EXERCISES.
1. Retype the McCarran-Ferguson passage word for word, covering everything from "Although Congress plainly" down to "the legislative history.".
2. List every phrase that the McCarran-Ferguson passage encloses in quotation marks.

SOURCE EXTRACT.
▬▬▬▬▬▬
Although Congress plainly intended to give the States priority in
regulating the insurance industry, it just as plainly intended not
to immunize that industry from federal antitrust liability "to the
extent that such business is not regulated by State Law." [
Footnote 2/3] In thus construing the
Act's
Page 438 U. S. 557
general purpose, the Court is true to the legislative history.
But I cannot understand why the Court then tries to achieve that
statutory purpose by giving an unduly expansive reading to §
3(b), when the provision that obviously was meant to accomplish
that purpose was § 2(b). Properly read, § 2(b) suspends
the federal antitrust laws only to the extent that an area or
practice is regulated by state law. [
Footnote 2/4] Although the
Page 438 U. S. 558
Court correctly notes that § 2(b) "is not in issue in this
case,"
ante at
438 U.S.
540, neither section can be construed entirely independently
of the other.
The broad reading the Court gives to § 3(b) seems to me not
only to misconceive the larger design of the Act, but also to
distort its basic purpose. Section 3(b) is an absolute exception to
§ 2(b). It brings back under the Sherman Act a range of
practices, whether authorized by state law or not. [
Footnote 2/5] By construing § 3(b) very
expansively, the Court narrows the field of regulation open to the
States. Yet it was clearly Congress' intent to give the States
generous license to govern the business of insurance free of
interference from the antitrust laws.
Because I believe that the Court's construction of § 3(b)
overlooks the role of § 2(b) and misperceives congressional
intent, I respectfully dissent.
II
It is true, as the Court says, that the McCarran-Ferguson Act
fails to tell us in so many words that the phrase "boycott,
coercion, or intimidation" should be read in some light other than
that "tradition of meaning, as elaborated in the body of decisions
interpreting the Sherman Act."
▬▬▬▬▬▬
INFORMATION PROVIDED.
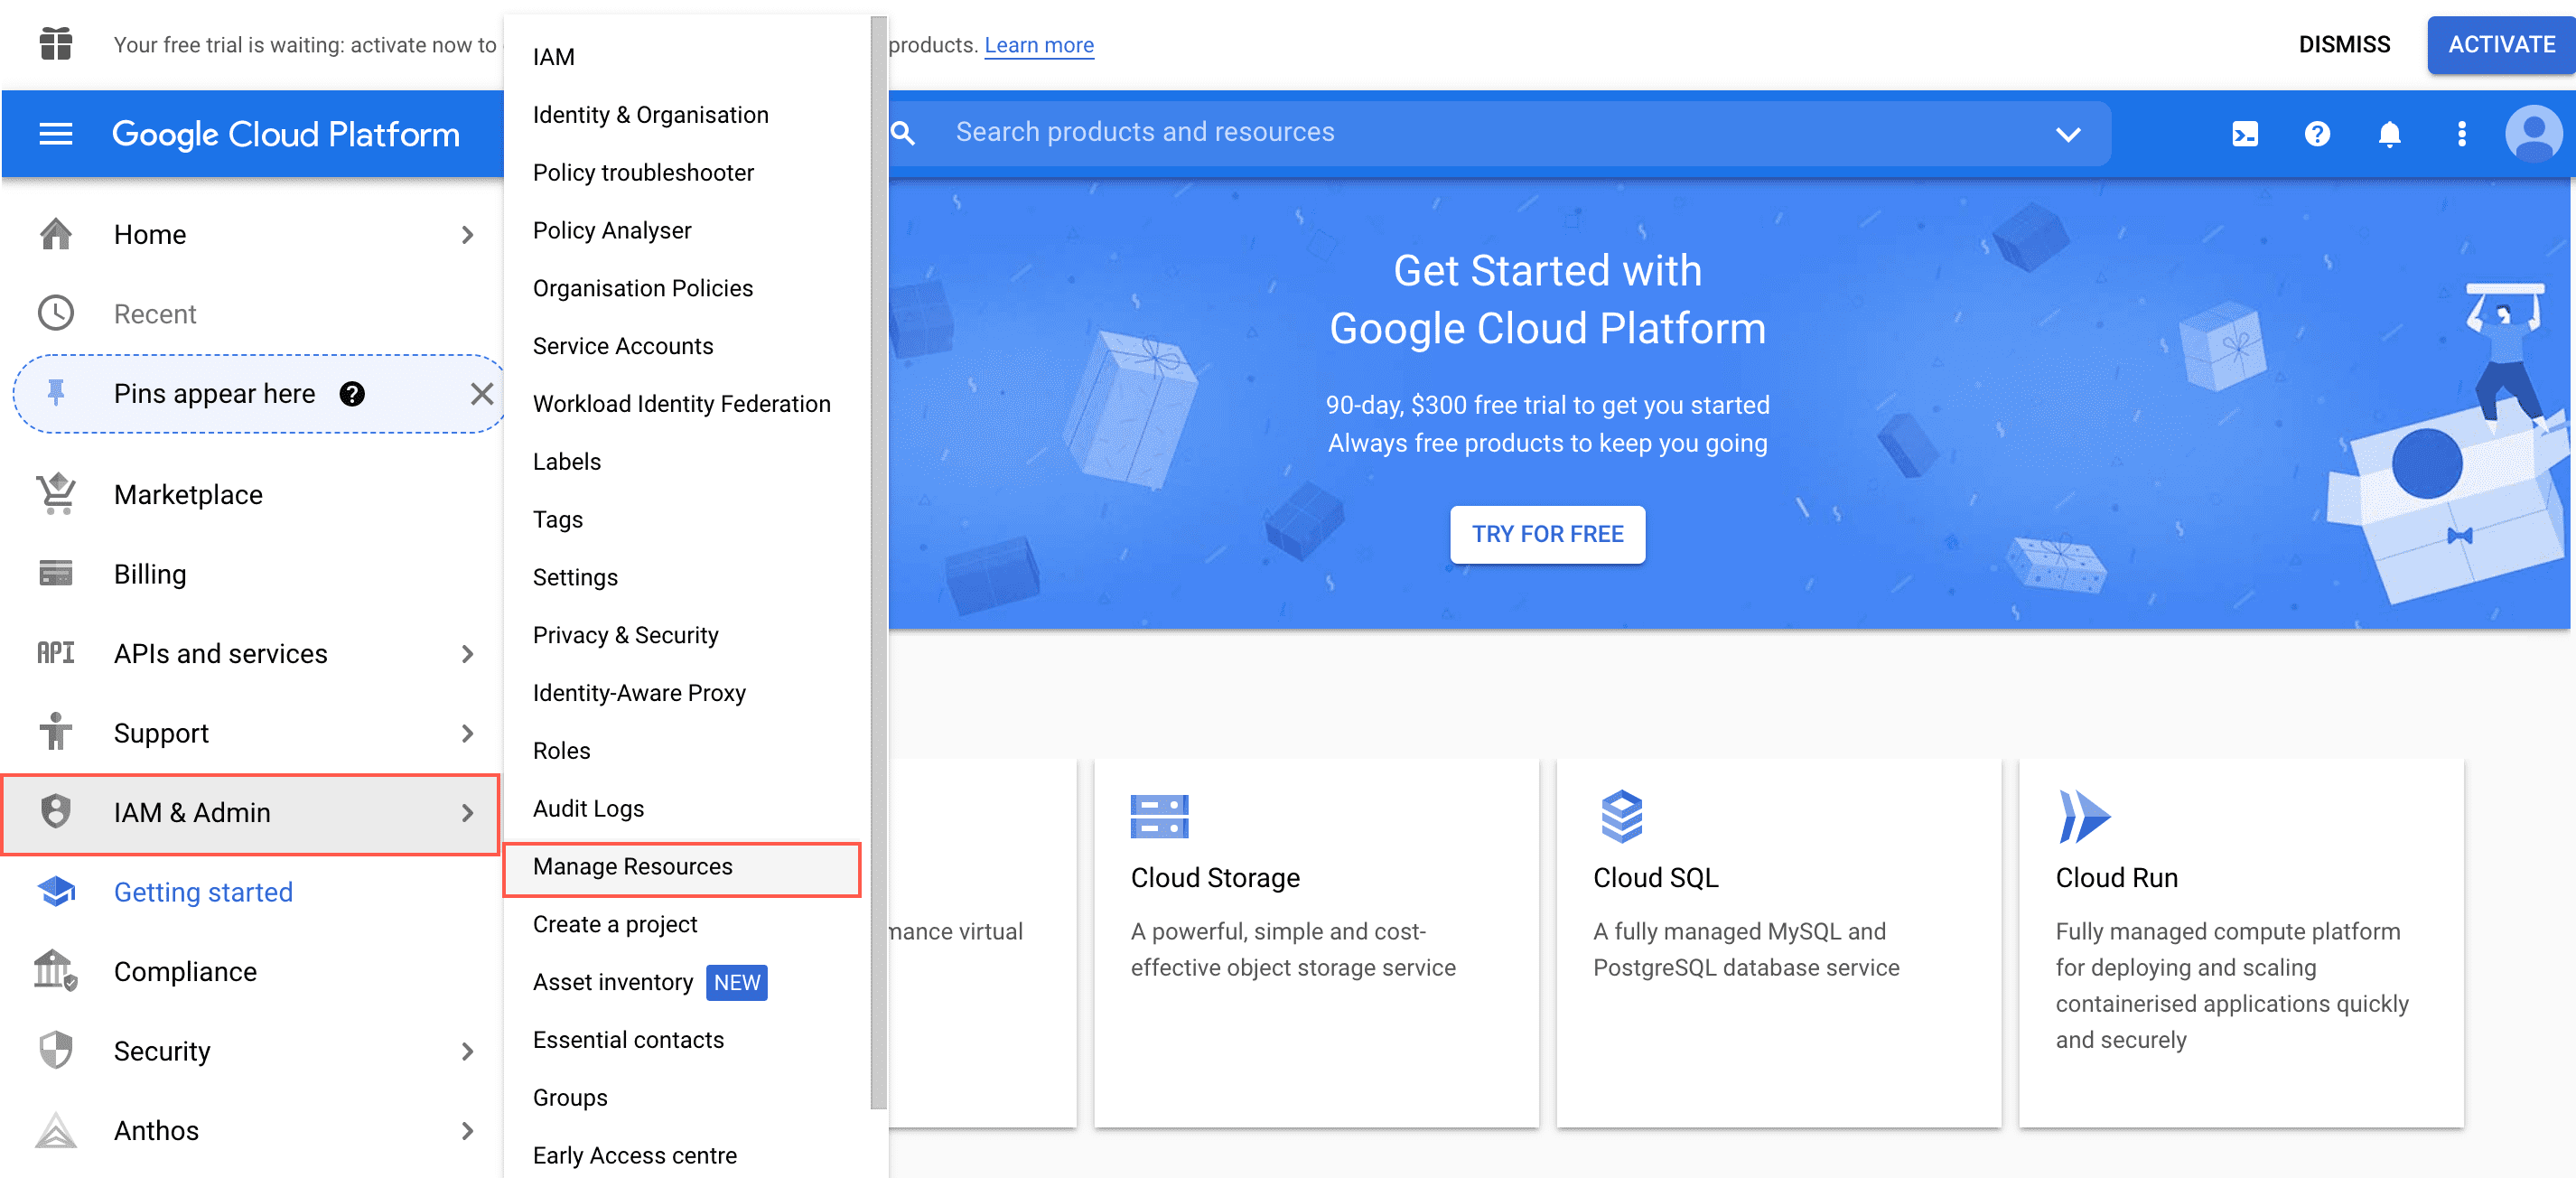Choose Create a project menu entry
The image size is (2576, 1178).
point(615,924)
▬▬▬▬▬▬
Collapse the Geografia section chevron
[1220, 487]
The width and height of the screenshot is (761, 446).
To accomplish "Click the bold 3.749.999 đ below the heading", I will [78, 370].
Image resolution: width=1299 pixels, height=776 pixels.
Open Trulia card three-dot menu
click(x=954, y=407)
▬▬▬▬▬▬
THE ANSWERS.
1.
Although Congress plainly intended to give the States priority in
regulating the insurance industry, it just as plainly intended not
to immunize that industry from federal antitrust liability "to the
extent that such business is not regulated by State Law." [
Footnote 2/3] In thus construing the
Act's
Page 438 U. S. 557
general purpose, the Court is true to the legislative history.

2.
- "to the extent that such business is not regulated by State Law."
- "is not in issue in this case,"
- "boycott, coercion, or intimidation"
- "tradition of meaning, as elaborated in the body of decisions interpreting the Sherman Act."